Whaley Thorns is a former colliery village in the Bolsover district of Derbyshire, England, close to the Nottinghamshire border. Whaley Thorns lies just north of Nether Langwith and Langwith,  south-east of Creswell, and west of Cuckney. It is in the civil parish of Scarcliffe.

The village takes its name from a dense wood, recorded on the first Ordnance Survey Maps. "Whaley" being Celtic for water/spring, referring to both the local springs, just to the north, and the river Poulter which lies only  to the south. And "Thorn" an Anglo-Saxon word, for wood. So the original meaning, may have been either "Wood of the Springs", or "Wood above/between the water(s)".

In the Mid-nineteenth century, much of the wood was cut down, following the discovery of coal beneath it. Thanks to the nearby railway, the site soon grew into a colliery village. The village acquired both a fine Anglican Chapel, and a Methodist Chapel; both still hold regular services. It also acquired a large primary school, and later on in the 1940s, a fine Frank Lloyd Wright style school too.

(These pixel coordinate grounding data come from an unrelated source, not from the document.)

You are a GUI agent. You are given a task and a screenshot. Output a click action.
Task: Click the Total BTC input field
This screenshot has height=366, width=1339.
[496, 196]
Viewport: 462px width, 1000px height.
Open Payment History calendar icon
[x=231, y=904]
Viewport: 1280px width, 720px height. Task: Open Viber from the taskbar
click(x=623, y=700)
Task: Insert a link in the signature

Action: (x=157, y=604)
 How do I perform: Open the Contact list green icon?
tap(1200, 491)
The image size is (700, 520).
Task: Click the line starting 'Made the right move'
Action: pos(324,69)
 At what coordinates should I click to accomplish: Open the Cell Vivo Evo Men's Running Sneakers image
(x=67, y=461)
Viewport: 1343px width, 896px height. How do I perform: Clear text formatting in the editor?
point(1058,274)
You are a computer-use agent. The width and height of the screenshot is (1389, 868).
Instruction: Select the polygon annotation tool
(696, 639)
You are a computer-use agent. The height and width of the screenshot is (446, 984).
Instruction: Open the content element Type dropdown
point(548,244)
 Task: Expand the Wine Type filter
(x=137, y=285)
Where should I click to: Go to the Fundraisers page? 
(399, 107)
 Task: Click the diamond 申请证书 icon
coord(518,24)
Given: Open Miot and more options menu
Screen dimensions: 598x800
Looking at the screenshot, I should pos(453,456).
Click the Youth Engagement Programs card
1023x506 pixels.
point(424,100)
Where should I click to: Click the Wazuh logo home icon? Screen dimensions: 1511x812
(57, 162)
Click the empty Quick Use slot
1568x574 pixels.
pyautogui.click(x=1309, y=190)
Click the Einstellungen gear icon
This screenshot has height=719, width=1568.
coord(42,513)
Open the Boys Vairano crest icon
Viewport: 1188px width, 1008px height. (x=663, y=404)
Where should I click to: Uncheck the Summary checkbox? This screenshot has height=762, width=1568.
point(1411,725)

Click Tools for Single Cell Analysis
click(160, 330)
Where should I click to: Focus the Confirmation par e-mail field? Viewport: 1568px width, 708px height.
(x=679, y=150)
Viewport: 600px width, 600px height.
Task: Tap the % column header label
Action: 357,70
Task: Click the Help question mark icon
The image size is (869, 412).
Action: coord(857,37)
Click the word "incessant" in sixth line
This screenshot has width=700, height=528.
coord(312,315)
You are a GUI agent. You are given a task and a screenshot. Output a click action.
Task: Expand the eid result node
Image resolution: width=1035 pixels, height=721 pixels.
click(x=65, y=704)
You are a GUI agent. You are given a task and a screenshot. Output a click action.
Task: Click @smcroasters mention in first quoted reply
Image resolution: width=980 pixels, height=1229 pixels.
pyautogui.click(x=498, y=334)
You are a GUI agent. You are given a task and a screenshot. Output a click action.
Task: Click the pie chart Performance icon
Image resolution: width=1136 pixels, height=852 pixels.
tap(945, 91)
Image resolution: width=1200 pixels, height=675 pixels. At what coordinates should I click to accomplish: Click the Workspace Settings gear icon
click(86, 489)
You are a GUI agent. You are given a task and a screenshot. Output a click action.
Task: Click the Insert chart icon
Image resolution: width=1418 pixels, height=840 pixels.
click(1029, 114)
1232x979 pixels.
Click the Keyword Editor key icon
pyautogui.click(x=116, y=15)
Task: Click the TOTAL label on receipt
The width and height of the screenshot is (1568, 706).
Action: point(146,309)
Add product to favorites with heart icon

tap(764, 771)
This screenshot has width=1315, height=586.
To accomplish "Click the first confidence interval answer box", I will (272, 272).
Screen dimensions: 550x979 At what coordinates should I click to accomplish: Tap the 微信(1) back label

In the late 1970s the chief employer, the colliery, closed. Since the colliery closures, the first school has closed and re-opened as a heritage centre, as well as re-education centre for ex-miners. The Second has remained open as a primary school.

Following the Pit (Colliery) closure, the villages' population has greatly reduced, due to the, lack of local employment, and the deprivation that happened as a result. Since 1990, many rows of terraced houses, have been demolished, due to their run-down, or in some cases derelict, nature.

There are now just two shops, and one pub.